* Begin Text shown *

Reading newspapers, tea leaves and body languages for signs of what actions the Obama administration will ultimately take in its reassessment of an Afghanistan strategy can be a fruitless enterprise. Deciding the sources and motivations of leaks, interpreting the ground commander's seeming insubordination in London, balancing Gen. Petraeus' reported endorsement and then non- or iffy endorsement of Gen. McChrystal's plan -- all have afforded tentative conclusions, at best.
The same probably holds true for reading too much into Gen. Jim Jones' appearance on CNN's "State of the Union" yesterday, but there's always hope, especially in the sense that the national security adviser seemed rather hopeless.
To me, he came across as a man weighted down by the heftiest of doubts and reservations -- emotions he didn't mind betraying without openly sobbing. An exaggeration, but you get the point. Marine commandants are, in general, gung ho, while Jones was anything but.

* End Text shown *
* Begin Listing *

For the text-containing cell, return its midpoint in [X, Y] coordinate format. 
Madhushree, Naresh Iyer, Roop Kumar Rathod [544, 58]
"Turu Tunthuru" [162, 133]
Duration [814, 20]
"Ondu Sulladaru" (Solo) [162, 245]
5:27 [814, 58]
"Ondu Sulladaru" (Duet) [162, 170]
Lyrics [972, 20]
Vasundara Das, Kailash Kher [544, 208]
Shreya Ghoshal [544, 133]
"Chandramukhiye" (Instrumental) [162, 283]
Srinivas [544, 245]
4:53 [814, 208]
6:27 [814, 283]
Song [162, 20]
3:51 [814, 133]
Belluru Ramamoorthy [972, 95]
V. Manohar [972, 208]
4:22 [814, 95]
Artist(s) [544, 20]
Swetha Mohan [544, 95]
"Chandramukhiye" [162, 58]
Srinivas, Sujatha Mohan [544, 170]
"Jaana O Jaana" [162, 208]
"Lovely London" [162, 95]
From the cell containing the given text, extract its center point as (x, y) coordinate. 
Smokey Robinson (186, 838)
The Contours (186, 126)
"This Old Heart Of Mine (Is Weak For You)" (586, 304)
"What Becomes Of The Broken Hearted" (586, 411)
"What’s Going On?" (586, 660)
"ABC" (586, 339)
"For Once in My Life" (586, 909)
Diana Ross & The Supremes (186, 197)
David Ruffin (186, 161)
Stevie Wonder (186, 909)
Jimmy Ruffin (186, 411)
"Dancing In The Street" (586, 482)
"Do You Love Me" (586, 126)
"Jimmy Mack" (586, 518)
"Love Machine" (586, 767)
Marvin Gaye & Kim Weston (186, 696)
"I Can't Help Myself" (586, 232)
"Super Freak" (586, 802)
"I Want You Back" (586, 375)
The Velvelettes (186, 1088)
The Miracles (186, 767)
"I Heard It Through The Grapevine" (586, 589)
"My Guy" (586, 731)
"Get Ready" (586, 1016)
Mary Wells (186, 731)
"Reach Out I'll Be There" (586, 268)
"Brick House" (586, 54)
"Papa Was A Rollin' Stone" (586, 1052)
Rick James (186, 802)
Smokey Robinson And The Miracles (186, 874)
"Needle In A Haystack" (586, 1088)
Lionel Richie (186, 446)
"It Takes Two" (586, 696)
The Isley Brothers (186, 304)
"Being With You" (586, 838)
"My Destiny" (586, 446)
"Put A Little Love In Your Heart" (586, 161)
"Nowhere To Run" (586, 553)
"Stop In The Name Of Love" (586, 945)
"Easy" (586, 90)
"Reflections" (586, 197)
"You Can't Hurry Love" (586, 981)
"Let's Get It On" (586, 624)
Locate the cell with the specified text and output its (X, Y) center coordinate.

* End Listing *

_Problem_
In the commentary on Afghanistan strategy, on which television program did Gen. Jim Jones appear? The lines play no part in this.

_Worked solution_
CNN's "State of the Union"